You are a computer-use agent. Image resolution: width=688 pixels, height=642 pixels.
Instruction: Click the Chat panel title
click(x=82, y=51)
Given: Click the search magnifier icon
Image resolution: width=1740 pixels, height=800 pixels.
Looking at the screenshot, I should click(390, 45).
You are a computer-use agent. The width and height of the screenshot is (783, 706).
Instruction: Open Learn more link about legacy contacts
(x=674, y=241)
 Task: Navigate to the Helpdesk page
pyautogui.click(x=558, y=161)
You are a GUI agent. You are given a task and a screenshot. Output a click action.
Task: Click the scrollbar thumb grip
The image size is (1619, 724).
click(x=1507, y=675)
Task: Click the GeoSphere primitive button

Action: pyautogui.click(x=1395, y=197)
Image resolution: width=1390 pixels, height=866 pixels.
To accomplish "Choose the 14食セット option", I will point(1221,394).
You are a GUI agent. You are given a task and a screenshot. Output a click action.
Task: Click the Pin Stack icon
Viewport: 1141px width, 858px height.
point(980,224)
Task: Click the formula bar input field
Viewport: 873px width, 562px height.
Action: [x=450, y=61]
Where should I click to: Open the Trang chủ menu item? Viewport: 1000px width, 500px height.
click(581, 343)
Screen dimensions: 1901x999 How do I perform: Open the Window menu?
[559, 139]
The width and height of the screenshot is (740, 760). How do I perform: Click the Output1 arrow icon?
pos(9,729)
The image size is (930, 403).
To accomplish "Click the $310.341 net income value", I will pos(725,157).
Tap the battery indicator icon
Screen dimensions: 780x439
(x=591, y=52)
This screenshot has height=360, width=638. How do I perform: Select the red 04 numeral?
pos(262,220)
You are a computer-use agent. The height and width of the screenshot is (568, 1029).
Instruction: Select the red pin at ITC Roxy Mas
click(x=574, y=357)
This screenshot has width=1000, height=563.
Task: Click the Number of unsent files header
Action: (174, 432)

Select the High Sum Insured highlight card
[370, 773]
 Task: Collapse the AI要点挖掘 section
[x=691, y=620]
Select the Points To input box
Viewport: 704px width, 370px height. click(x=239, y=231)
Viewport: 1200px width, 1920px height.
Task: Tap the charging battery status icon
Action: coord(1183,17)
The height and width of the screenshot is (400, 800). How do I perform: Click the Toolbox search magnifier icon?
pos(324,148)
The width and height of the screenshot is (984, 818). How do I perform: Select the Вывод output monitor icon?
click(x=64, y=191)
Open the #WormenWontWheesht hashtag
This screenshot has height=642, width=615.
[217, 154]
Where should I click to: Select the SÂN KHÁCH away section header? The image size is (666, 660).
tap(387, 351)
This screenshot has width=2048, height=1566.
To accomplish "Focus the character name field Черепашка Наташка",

# # # # # # #

◆ **The problem**
Output the records above in full, with nothing altered.

◆ **Result of this exercise**
You are a computer-use agent. Image resolution: width=688 pixels, height=642 pixels.
Instruction: Click the Chat panel title
click(x=82, y=51)
Given: Click the search magnifier icon
Image resolution: width=1740 pixels, height=800 pixels.
Looking at the screenshot, I should click(390, 45).
You are a computer-use agent. The width and height of the screenshot is (783, 706).
Instruction: Open Learn more link about legacy contacts
(x=674, y=241)
 Task: Navigate to the Helpdesk page
pyautogui.click(x=558, y=161)
You are a GUI agent. You are given a task and a screenshot. Output a click action.
Task: Click the scrollbar thumb grip
The image size is (1619, 724).
click(x=1507, y=675)
Task: Click the GeoSphere primitive button

Action: pyautogui.click(x=1395, y=197)
Image resolution: width=1390 pixels, height=866 pixels.
To accomplish "Choose the 14食セット option", I will point(1221,394).
You are a GUI agent. You are given a task and a screenshot. Output a click action.
Task: Click the Pin Stack icon
Viewport: 1141px width, 858px height.
point(980,224)
Task: Click the formula bar input field
Viewport: 873px width, 562px height.
Action: [x=450, y=61]
Where should I click to: Open the Trang chủ menu item? Viewport: 1000px width, 500px height.
click(581, 343)
Screen dimensions: 1901x999 How do I perform: Open the Window menu?
[559, 139]
The width and height of the screenshot is (740, 760). How do I perform: Click the Output1 arrow icon?
pos(9,729)
The image size is (930, 403).
To accomplish "Click the $310.341 net income value", I will pos(725,157).
Tap the battery indicator icon
Screen dimensions: 780x439
(x=591, y=52)
This screenshot has height=360, width=638. How do I perform: Select the red 04 numeral?
pos(262,220)
You are a computer-use agent. The height and width of the screenshot is (568, 1029).
Instruction: Select the red pin at ITC Roxy Mas
click(x=574, y=357)
This screenshot has width=1000, height=563.
Task: Click the Number of unsent files header
Action: (174, 432)

Select the High Sum Insured highlight card
[370, 773]
 Task: Collapse the AI要点挖掘 section
[x=691, y=620]
Select the Points To input box
Viewport: 704px width, 370px height. click(x=239, y=231)
Viewport: 1200px width, 1920px height.
Task: Tap the charging battery status icon
Action: coord(1183,17)
The height and width of the screenshot is (400, 800). How do I perform: Click the Toolbox search magnifier icon?
pos(324,148)
The width and height of the screenshot is (984, 818). How do I perform: Select the Вывод output monitor icon?
click(x=64, y=191)
Open the #WormenWontWheesht hashtag
This screenshot has height=642, width=615.
[217, 154]
Where should I click to: Select the SÂN KHÁCH away section header? The image size is (666, 660).
tap(387, 351)
This screenshot has width=2048, height=1566.
To accomplish "Focus the character name field Черепашка Наташка",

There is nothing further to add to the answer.